As the disc 12 continues rotating knife 30 comes into a cooperating position with the anvil 32 and cuts the tow separating end 60 from it. The tow end 60 is then free to be carried with the static generator bar 20 and is transported with it as far as a pick off point 61 formed at the enclosure exit 40.
After the tow end 60 is freed from the tow 34 there is no friction between it and the static generator bar 20, and, thus, the production of static charges ceases. The static charges on the tow end 60 and the bar 20 tend to leak to the disc 12 which is grounded through slip ring 62 and ground wire 64 shown diagrammatically. This diminishes the attraction of the tow end 60 and the static generator bar 20 for one another which fact, in combination with the flow of air through the exit 40 and centrifugal force produced by rotation of the disc 12, causes the staple 50 to be separated from the bar 20 at the pick off point 61.
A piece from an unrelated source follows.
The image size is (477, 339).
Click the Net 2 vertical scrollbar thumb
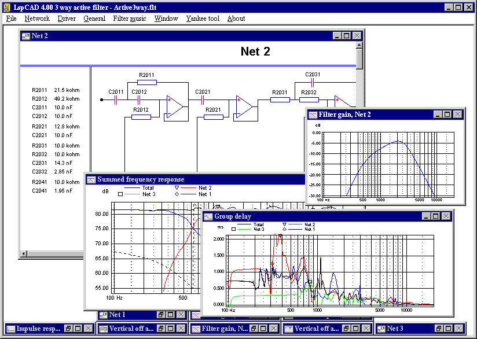[x=359, y=60]
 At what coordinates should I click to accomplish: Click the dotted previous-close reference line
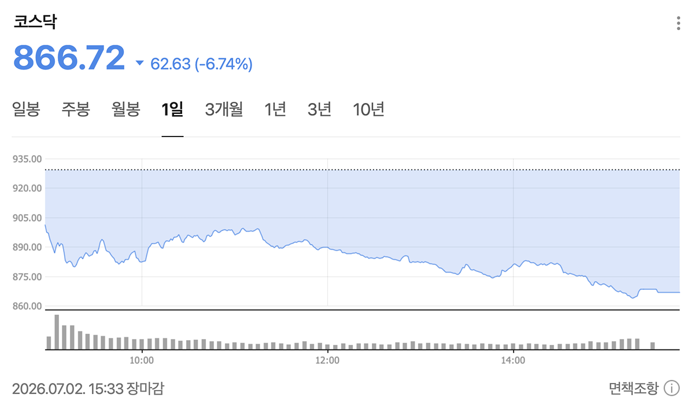[x=362, y=170]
After being separated from the static generator bar 20 the staple 50 reassumes its crimped configuration and is transported on the stream of air produced by the blower 44 through the conduit 42 to a conventional condenser 48 where it is separated from the air. Thereafter the staple is packed into bales or otherwise further treated as desired.
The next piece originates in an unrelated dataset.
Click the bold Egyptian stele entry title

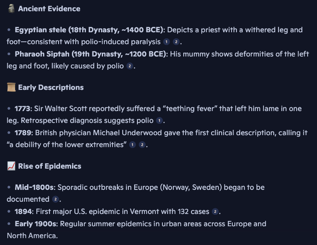pos(89,30)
The length of staple produced can be varied by adjusting the speed of the feed rolls 52 relative to the rotational speed of the disc 12. The more rapid the tow is fed into the enclosure 36 the longer the staple will be, and conversely shorter staple will be produced by slow feed roll speeds.
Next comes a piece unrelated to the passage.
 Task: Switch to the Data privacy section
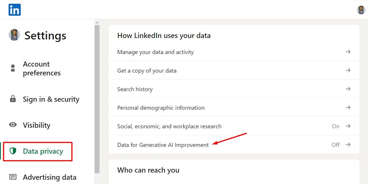pos(43,151)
It will be apparent that by utilizing the teachings of this invention a cutter for the production of staple cut from crimped tow having a uniform length may be produced. The operation of the cutter is relatively foolproof and the device itself is simple and economical to manufacture. Thus, a long standing problem, i.e., the production of crimped staple having uniform lengths has been overcome.
The invention may be embodied in other specific forms without departing from the spirit or essential characteristics thereof. The present embodiment is therefore to be considered in all respects as illustrative and not restrictive, the scope of the invention being indicated by the appended claims rather than by the foregoing description, and all changes which come within the meaning and range of equivalency of the claims are therefore to be intended to be embraced therein.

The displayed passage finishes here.